Start of Input data
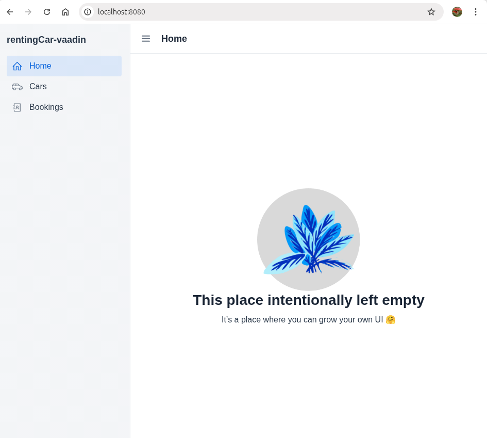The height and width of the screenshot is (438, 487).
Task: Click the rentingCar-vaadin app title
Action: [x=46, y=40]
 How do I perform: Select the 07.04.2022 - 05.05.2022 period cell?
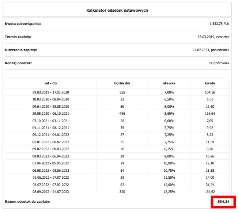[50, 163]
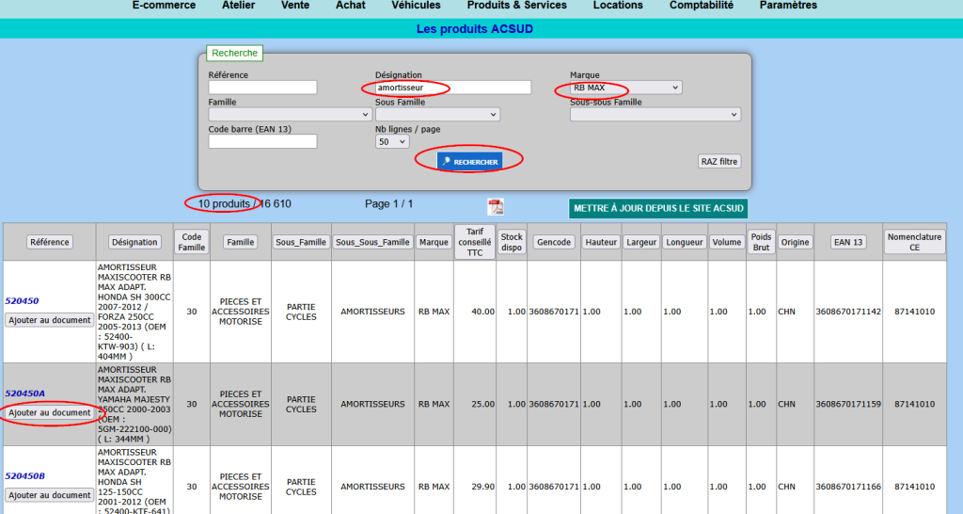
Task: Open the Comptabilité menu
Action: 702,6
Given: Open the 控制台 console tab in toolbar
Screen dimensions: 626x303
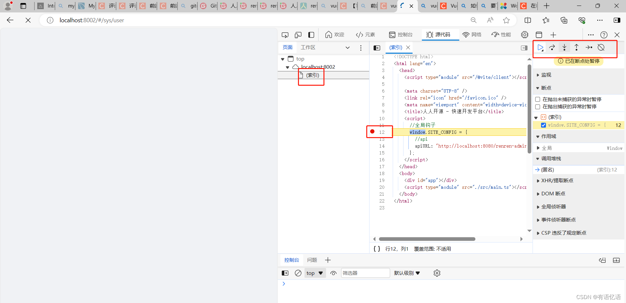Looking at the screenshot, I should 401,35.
End of Input data
Start of Input data
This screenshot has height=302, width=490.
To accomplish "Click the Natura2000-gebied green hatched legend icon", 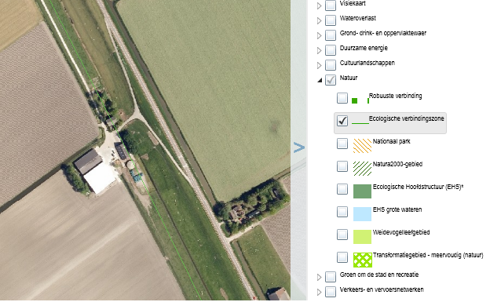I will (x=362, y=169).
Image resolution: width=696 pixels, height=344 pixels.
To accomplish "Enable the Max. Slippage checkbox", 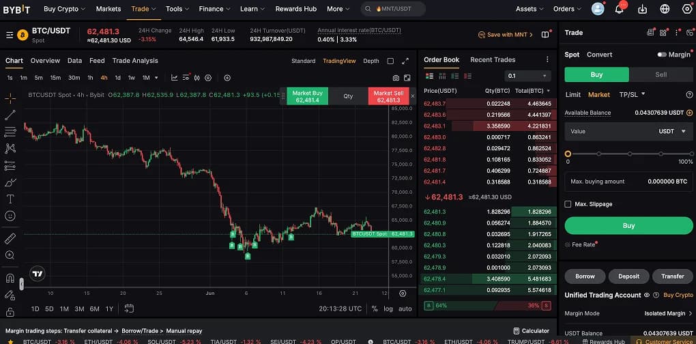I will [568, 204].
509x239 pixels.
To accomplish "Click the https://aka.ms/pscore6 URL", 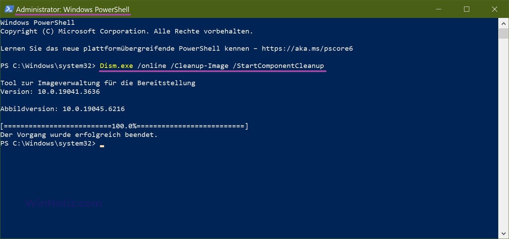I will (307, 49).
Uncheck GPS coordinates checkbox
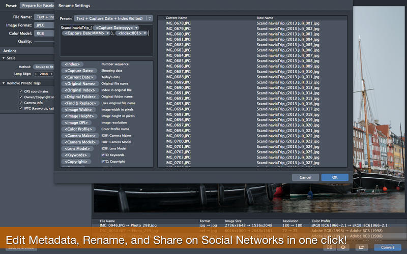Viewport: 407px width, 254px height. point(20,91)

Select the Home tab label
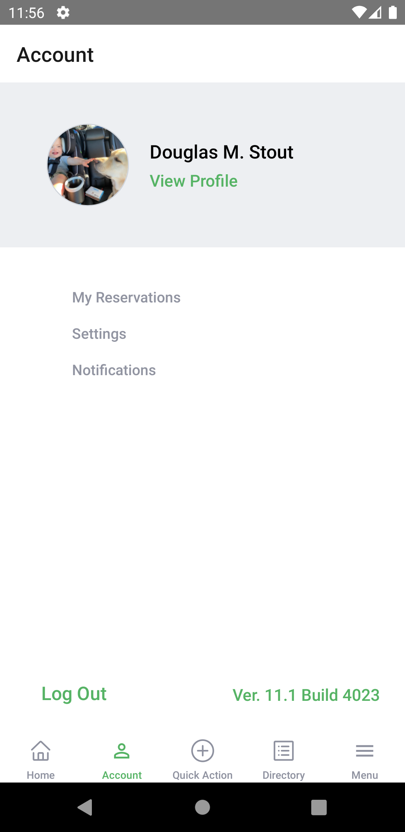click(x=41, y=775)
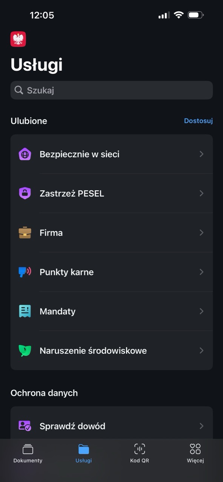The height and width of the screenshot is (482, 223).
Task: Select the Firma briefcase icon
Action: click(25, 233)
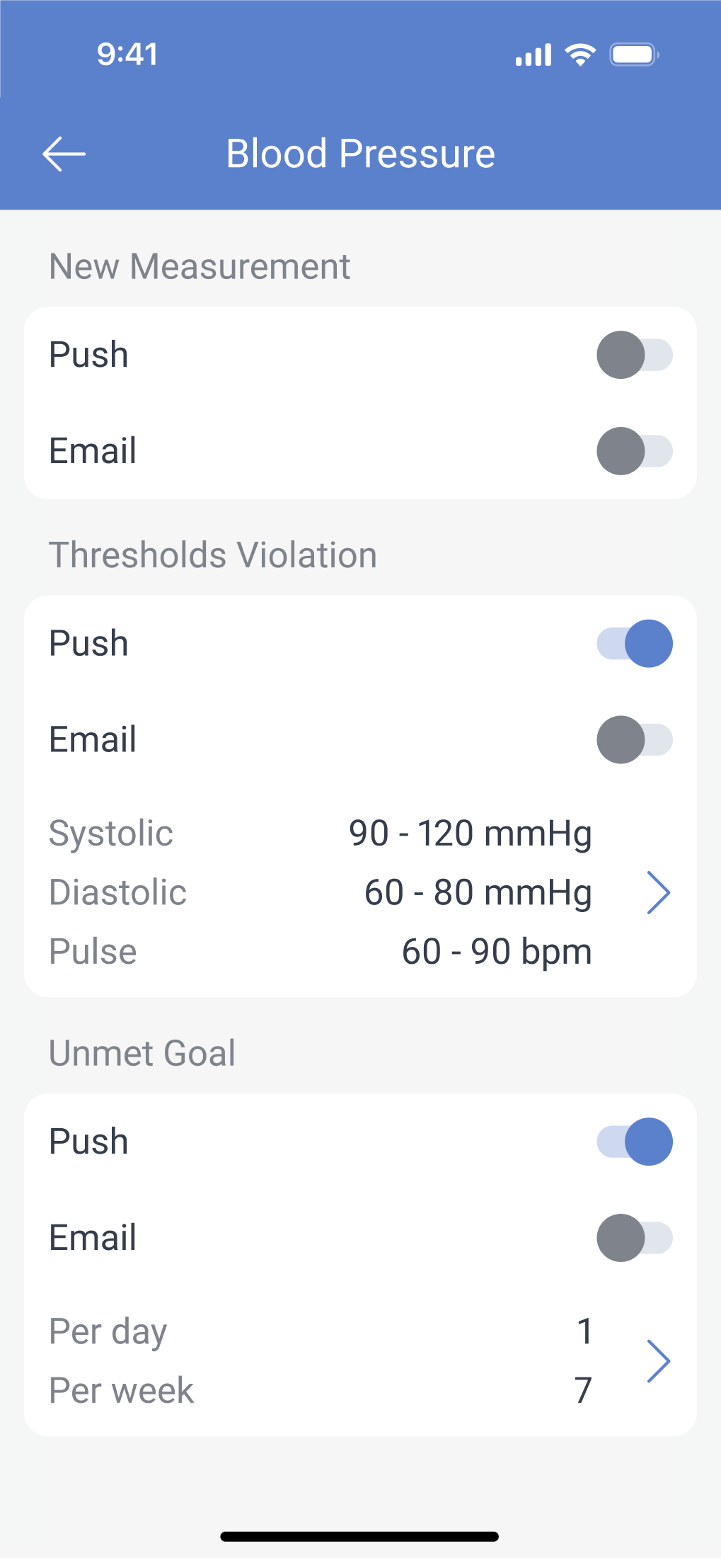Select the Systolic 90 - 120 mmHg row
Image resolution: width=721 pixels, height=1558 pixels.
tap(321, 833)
End of Input data
Start of Input data
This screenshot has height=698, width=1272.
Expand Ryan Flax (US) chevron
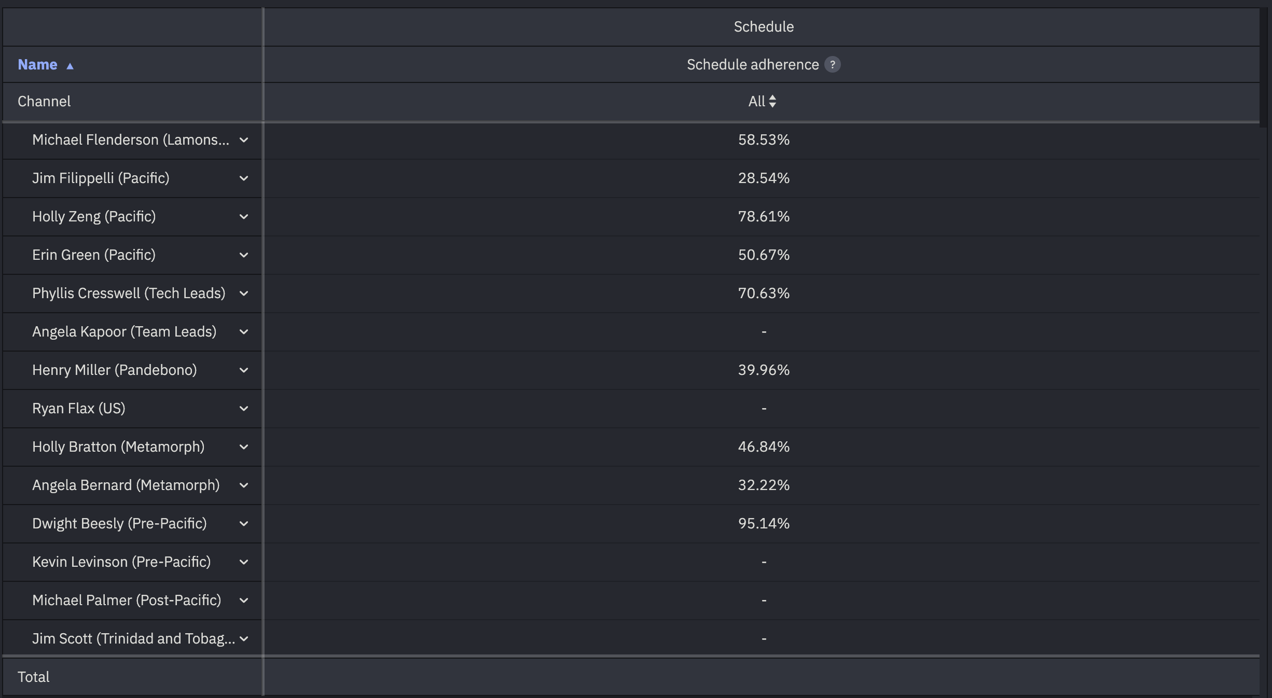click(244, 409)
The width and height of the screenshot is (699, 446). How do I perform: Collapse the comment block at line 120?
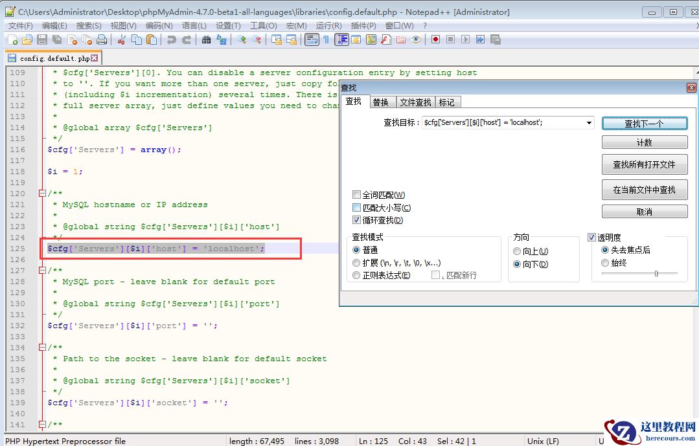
End of Input data
Whichever lines of the material hold the word "This", find and copy them.

This screenshot has height=302, width=490.
This screenshot has height=698, width=1272.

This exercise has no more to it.